Anyway, having loved One Day, it was fairly inevitable that I'd buy Us by the same author as soon as it came out. I got it the other day when I was in London and I'm reading it and enjoying it now. Although I think choosing to tell the story from a first person point of view does mean the novel is somewhat more claustrophobic than One Day it is still a work of wit that subtly demonstrates - well I'll leave that for another time, (when I've actually read the thing from cover to cover).
The thing is, I've just got to a bit that I think is quite relevant, given that this blog has gone all arty just lately. It's Chapter 39 of the book, (Us, by David Nicholls, published just now by Hodder & Stoughton, ISBN 9780340896990 and five pounds off at Waterstone's already), and it's called a brief history of art:
"Cave paintings. Clay then bronze statues. Then for about 1,400 years, people painted nothing except bold but rudimentary pictures of either the Virgin Mary and Child or the Crucifixion. Some bright spark realised that things in the distance looked smaller and the pictures of the Virgin Mary and the Crucifixion improved hugely. Suddenly everyone was very good at hands and facial expression and now the statues were in marble. Fat cherubs started appearing, while elsewhere there was a craze for domestic interiors and women standing by windows doing needlework. Dead pheasants and bunches of grapes and lots of detail. Cherubs disappeared and instead there were fanciful, idealised landscapes, then portraits of aristocrats on horseback, then huge canvasses of battles and shipwrecks. Then it was back to women lying on sofas or getting out of the bath, murkier this time, less detailed, then a great many wine bottles and apples, then ballet dancers. Paintings developed a certain splodginess - critical term - so that they barely resembled what they were meant to be. Someone signed a urinal, and it all went mad.
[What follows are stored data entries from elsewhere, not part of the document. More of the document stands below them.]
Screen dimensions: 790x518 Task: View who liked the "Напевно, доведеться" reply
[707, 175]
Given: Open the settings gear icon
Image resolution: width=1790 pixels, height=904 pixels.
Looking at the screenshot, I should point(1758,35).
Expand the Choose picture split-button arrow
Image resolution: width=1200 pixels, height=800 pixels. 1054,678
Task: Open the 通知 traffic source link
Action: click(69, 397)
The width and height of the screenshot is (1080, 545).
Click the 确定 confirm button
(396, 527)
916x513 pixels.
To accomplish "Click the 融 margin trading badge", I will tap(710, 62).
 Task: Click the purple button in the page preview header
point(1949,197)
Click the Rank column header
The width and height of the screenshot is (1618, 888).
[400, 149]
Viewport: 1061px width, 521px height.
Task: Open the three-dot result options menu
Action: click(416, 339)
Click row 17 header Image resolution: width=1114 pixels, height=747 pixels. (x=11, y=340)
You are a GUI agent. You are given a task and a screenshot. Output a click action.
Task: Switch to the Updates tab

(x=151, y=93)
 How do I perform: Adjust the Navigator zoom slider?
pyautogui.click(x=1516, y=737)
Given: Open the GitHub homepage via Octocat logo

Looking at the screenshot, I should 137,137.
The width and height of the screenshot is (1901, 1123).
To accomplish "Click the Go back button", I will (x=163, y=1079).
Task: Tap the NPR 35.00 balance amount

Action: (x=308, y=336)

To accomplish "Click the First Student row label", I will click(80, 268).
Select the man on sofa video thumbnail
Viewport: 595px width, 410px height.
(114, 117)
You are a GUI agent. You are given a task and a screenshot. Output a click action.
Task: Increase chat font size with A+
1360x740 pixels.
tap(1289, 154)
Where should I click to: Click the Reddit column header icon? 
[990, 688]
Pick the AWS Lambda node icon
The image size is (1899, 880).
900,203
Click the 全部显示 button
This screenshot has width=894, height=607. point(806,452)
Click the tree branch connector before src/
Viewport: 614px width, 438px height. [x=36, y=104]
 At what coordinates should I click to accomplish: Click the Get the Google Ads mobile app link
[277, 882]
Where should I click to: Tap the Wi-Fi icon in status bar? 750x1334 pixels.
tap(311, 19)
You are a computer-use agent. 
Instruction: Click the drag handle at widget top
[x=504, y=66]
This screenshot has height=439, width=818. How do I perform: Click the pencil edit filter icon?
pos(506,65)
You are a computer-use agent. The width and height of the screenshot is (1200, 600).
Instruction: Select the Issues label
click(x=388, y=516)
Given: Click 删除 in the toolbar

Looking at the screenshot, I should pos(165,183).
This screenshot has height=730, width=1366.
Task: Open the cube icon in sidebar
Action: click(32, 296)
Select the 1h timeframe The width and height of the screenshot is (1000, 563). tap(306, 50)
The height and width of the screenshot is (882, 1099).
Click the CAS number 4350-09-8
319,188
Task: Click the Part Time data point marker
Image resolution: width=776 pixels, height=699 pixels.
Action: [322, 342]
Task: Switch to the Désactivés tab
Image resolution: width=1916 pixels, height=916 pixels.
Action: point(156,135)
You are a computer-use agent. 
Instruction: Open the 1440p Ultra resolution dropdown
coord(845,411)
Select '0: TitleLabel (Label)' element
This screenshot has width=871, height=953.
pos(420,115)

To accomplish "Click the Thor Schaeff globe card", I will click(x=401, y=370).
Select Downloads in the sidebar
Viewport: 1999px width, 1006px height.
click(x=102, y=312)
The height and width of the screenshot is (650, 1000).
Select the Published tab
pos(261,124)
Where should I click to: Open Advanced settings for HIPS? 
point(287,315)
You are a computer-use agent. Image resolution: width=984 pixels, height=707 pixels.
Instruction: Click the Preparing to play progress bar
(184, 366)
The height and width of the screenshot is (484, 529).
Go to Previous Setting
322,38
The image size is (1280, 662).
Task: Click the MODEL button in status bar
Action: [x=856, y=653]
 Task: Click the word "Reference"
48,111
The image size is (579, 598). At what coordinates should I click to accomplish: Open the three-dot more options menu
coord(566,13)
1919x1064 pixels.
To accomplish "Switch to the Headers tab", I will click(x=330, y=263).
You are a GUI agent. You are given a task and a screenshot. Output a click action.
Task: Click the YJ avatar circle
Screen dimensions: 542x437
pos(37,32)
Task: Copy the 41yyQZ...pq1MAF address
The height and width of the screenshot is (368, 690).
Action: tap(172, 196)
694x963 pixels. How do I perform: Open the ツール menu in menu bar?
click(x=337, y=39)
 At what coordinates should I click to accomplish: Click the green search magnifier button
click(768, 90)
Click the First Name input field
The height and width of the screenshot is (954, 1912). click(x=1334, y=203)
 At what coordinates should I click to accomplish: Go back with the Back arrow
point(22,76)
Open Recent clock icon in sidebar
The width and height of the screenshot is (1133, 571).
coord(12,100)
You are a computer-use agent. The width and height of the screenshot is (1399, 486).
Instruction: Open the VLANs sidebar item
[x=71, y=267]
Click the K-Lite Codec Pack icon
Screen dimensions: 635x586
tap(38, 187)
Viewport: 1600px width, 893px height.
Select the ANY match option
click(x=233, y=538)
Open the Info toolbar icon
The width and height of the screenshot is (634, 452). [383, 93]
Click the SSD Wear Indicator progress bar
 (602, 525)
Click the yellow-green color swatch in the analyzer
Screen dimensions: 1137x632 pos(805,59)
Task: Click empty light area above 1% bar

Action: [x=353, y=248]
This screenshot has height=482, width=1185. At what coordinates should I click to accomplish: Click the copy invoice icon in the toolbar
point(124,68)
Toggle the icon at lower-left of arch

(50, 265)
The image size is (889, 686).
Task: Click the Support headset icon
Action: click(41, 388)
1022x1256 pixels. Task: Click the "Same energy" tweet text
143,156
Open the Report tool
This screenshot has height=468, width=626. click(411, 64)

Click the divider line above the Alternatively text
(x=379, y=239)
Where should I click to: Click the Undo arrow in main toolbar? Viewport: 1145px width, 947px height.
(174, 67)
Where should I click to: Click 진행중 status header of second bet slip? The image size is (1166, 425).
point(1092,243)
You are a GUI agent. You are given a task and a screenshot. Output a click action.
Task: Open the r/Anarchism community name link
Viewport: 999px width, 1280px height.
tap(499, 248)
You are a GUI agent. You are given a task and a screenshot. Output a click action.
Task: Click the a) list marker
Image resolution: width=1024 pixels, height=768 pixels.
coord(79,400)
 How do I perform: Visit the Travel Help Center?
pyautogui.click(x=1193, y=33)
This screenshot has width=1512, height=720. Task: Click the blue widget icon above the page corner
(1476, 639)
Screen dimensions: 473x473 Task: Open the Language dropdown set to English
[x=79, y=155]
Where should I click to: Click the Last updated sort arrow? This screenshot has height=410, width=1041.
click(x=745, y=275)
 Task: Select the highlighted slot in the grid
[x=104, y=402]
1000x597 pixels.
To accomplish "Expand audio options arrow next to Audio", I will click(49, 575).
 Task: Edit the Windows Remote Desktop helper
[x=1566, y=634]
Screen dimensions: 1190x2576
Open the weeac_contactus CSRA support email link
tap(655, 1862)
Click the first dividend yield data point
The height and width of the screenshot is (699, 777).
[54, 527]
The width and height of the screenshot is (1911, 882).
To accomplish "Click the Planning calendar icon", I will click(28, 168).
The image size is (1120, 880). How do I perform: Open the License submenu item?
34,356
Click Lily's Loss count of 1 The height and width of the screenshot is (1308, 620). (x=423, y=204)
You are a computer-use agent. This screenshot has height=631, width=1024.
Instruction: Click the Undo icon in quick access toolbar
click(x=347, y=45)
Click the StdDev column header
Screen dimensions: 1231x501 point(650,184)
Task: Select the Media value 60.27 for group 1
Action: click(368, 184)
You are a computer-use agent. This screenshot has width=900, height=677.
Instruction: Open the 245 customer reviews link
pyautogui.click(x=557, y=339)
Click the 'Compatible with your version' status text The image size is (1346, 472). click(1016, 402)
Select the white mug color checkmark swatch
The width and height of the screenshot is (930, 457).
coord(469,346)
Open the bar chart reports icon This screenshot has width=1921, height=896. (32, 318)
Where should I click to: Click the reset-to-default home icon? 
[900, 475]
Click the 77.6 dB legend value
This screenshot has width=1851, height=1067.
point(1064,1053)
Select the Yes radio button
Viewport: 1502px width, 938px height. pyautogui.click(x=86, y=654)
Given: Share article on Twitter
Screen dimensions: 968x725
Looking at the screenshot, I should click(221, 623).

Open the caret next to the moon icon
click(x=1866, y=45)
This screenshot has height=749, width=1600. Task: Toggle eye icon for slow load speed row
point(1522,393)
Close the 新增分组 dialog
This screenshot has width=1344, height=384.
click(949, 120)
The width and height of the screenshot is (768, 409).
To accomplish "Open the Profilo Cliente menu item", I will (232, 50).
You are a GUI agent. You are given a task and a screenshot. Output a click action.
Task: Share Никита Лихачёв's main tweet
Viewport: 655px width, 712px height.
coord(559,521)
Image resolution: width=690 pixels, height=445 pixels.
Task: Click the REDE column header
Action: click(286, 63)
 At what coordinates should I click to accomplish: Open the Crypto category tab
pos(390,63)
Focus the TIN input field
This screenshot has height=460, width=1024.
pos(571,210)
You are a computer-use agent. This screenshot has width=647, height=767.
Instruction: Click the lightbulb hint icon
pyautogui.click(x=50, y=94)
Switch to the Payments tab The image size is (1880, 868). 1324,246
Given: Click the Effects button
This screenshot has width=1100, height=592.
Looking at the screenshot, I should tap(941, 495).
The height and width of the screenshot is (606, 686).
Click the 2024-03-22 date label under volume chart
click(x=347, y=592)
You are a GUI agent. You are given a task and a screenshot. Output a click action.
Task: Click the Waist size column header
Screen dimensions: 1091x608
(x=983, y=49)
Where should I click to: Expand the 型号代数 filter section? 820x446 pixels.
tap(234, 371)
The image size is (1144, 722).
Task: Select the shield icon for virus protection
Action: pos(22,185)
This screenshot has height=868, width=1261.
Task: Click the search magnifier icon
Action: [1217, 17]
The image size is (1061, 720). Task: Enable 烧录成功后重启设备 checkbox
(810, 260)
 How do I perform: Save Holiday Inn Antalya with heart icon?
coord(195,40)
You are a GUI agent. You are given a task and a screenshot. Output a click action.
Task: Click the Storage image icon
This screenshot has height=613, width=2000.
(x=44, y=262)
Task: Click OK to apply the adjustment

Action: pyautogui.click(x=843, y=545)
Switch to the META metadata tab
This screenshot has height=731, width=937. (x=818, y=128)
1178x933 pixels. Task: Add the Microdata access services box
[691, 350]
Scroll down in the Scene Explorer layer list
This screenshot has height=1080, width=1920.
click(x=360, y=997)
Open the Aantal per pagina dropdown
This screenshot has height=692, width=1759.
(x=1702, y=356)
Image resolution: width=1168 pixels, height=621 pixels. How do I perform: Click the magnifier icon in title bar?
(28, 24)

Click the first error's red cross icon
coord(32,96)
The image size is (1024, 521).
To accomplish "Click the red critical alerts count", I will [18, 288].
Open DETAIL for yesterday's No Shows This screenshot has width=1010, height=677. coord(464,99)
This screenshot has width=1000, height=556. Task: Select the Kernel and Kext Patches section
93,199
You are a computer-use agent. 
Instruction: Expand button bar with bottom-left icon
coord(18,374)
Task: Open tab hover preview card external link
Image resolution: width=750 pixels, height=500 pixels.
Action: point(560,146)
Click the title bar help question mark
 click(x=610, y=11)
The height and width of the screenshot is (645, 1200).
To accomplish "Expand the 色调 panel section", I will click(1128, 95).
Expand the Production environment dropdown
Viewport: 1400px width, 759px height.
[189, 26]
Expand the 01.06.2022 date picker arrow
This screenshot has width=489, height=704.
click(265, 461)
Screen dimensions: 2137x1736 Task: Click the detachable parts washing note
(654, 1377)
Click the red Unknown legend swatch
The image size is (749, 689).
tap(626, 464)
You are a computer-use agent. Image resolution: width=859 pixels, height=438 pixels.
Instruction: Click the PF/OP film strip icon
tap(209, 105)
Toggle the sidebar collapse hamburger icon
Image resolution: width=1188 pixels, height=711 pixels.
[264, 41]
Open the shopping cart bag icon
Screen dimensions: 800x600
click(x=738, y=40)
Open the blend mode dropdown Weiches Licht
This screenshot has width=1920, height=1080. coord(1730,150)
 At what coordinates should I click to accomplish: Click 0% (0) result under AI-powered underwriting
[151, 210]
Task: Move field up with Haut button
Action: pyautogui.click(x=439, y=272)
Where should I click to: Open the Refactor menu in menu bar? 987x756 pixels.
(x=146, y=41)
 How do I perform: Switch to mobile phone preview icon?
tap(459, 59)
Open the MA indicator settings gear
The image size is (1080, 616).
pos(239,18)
Neat squares of primary colour were followed by great blocks of emulsion, then soup cans, then someone picked up a video camera, someone else poured concrete, and the whole thing became hopelessly fractured into a kind of confusing, anything-goes free for all."
He forgot about Greek and Roman sculpture and all those flowers I've been so fond of the last couple of days, but I think in general terms he nails it quite well, given he's only given himself a paragraph - especially the concrete (I kept passing some increasingly forlorn looking people at the main Frieze art fair, who apeared to be attempting to flog battered petrol cans which had funnels stuck into them, each of the funnels having been filled with cement)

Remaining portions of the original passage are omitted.